(Required tasks)
1 – Reproduce the part of the article on buying Cook books online starting at "Similar problems exist" and ending at "obtain a copy?".
2 – Write out the rows starting at the line that contains "Click the Reply speech bubble icon" and ending at the last of the rows, leaving out the pictures.

BEGIN Page extract

Home > Purchasing Cook Books on the Internet - Part 2

Purchasing Cook Books on the Internet - Part 2


In a previous article I tried to show how easy it is to buy books about Captain James Cook [see Cook’s Log, page 1836, vol. 24, no. 2 (2001)]. This time, I hope to shed some light on finding journal and newspaper articles about Cook, together with reviews of books, videos, etc about him. Also covered are Conference papers and book chapters.

The Cook Bicentenary celebrations that took place around the world in the 1970s prompted many books about Cook, and a large volume of material written and published in journals and newspapers. Some of the articles were academic in nature, appearing in peer-reviewed journals while many were less serious and appeared in popular magazines and newspapers.

Similar problems exist when it comes to locating articles as occurred when trying to locate books. Given that most appear in esoteric journals, often with limited readership, and in a huge cross-section of subjects, how does one become aware of their publication? And having become aware of an article’s existence how does one obtain a copy?

END Page extract
BEGIN Input rows

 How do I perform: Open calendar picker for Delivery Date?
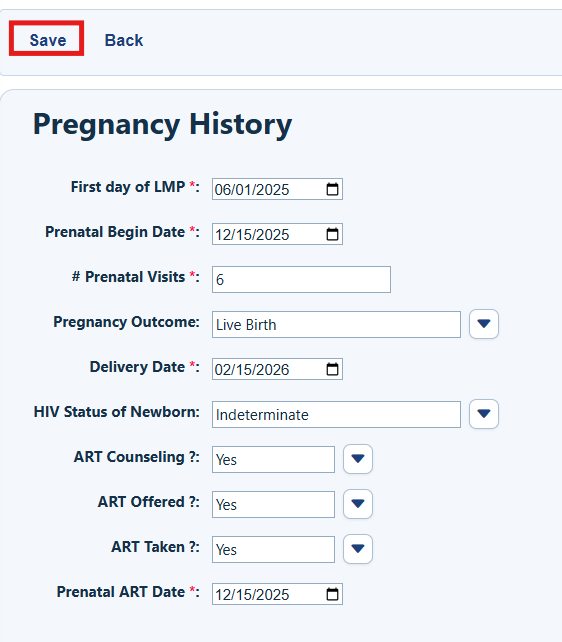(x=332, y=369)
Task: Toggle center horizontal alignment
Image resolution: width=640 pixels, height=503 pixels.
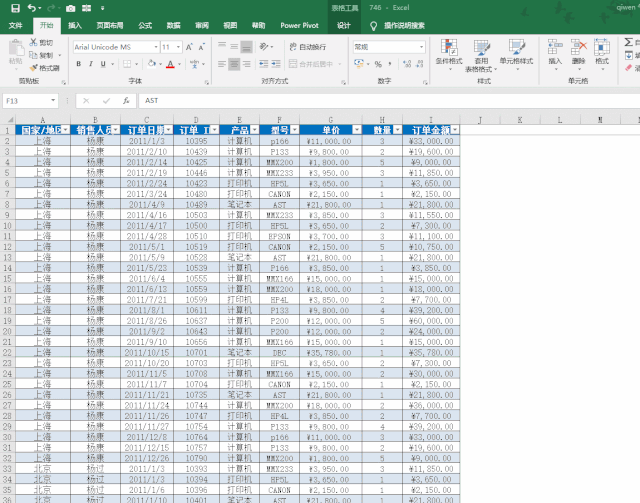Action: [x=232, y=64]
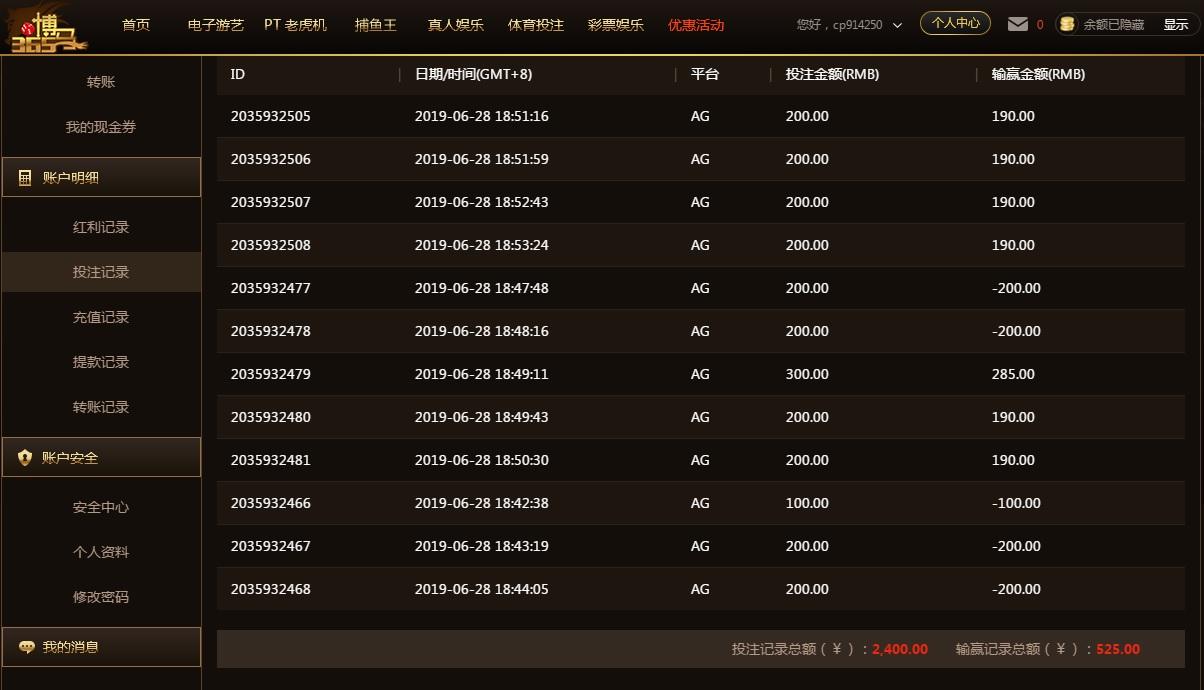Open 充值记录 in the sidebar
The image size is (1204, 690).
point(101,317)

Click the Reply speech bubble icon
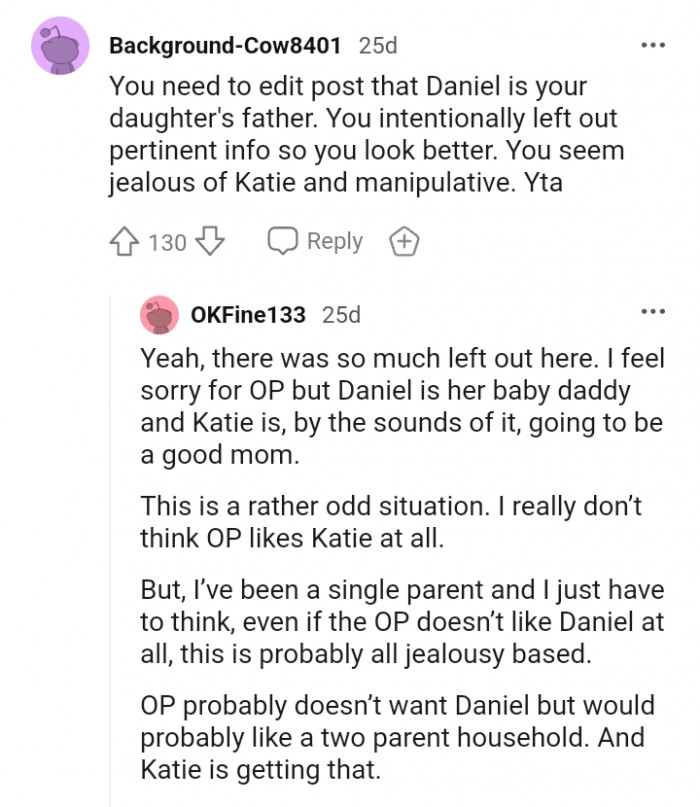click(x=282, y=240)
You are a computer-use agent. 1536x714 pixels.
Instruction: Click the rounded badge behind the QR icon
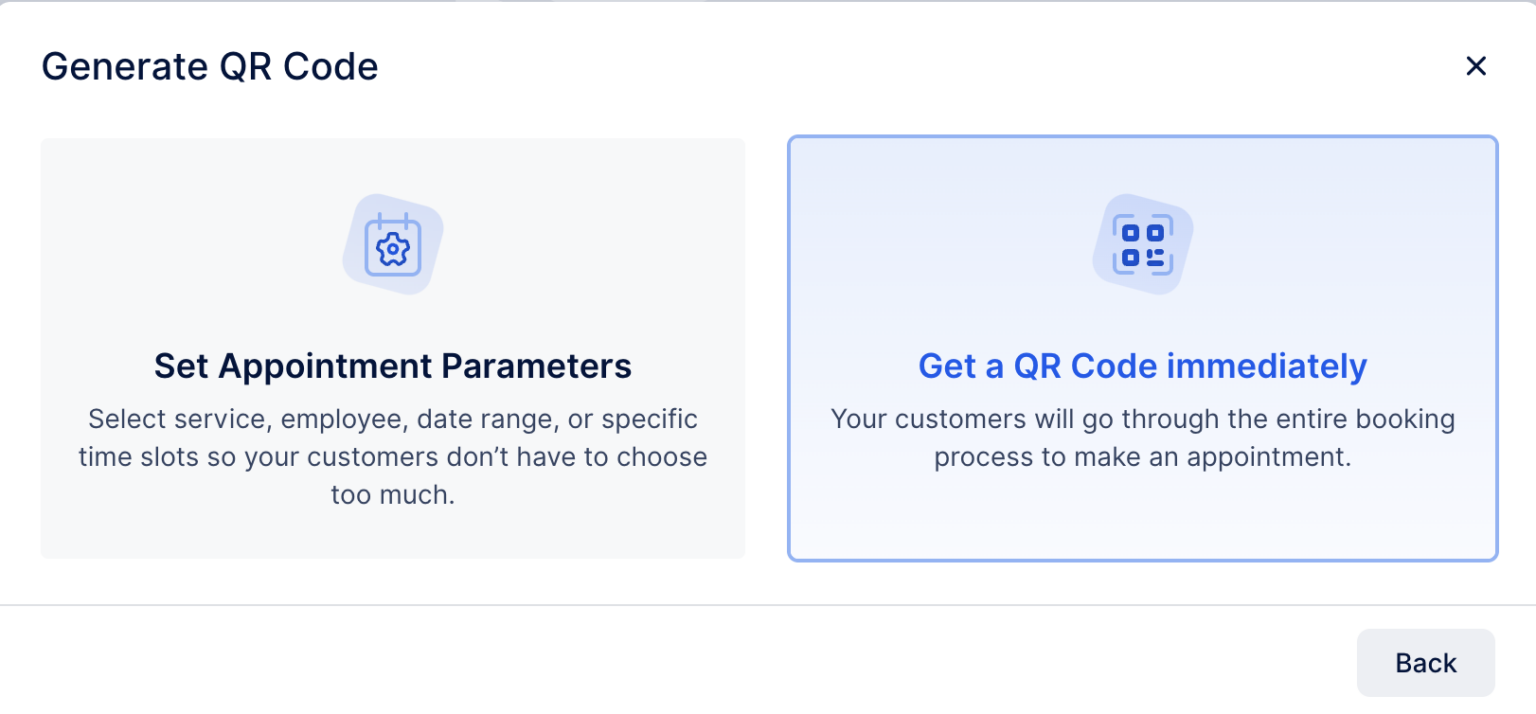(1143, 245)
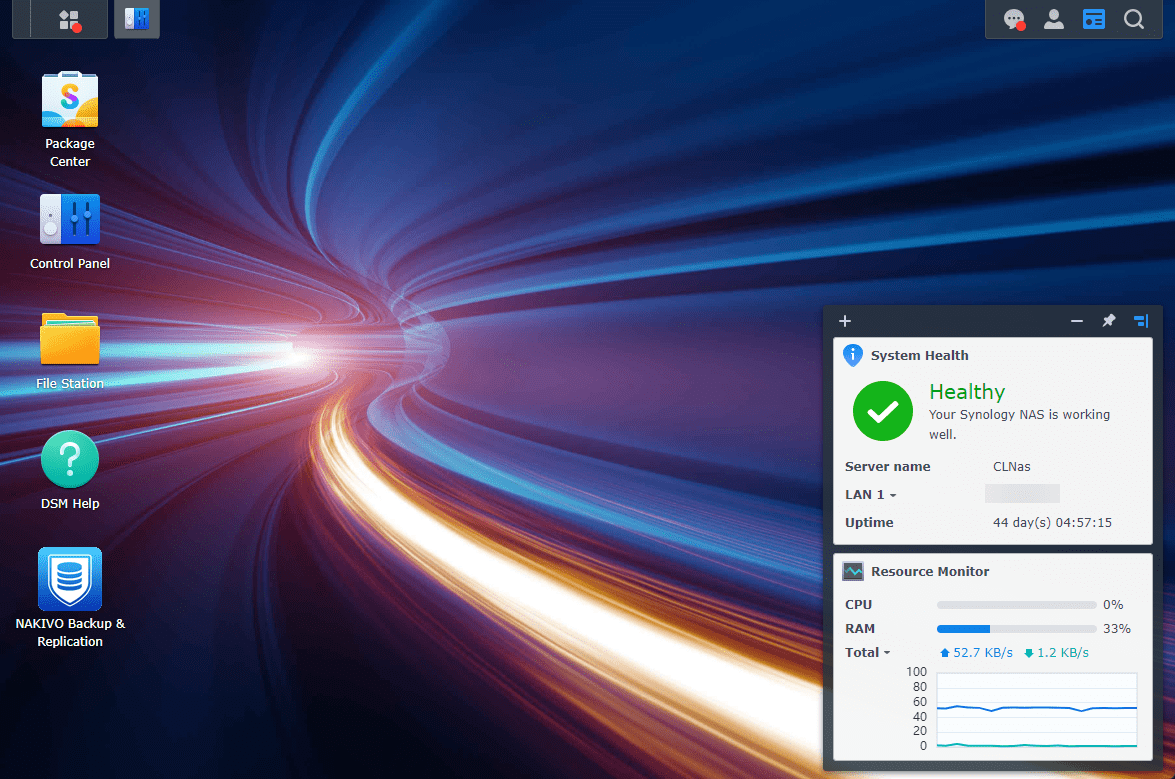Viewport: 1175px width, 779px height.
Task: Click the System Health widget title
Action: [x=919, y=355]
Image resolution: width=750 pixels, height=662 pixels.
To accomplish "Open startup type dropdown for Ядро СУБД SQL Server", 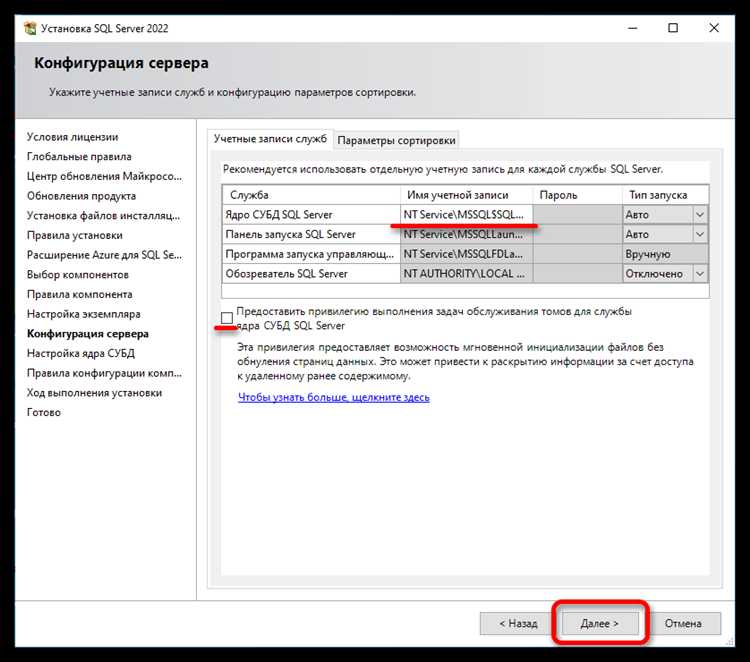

END Input rows

(Responses per task)
1 –
Similar problems exist when it comes to locating articles as occurred when trying to locate books. Given that most appear in esoteric journals, often with limited readership, and in a huge cross-section of subjects, how does one become aware of their publication? And having become aware of an article’s existence how does one obtain a copy?

2 –
Click the Reply speech bubble icon
click(x=282, y=240)
You are a computer-use agent. 1536x714 pixels.
Instruction: Click the rounded badge behind the QR icon
(1143, 245)
Viewport: 1175px width, 779px height.
Task: Click the System Health widget title
Action: [x=919, y=355]
Image resolution: width=750 pixels, height=662 pixels.
To accomplish "Open startup type dropdown for Ядро СУБД SQL Server", 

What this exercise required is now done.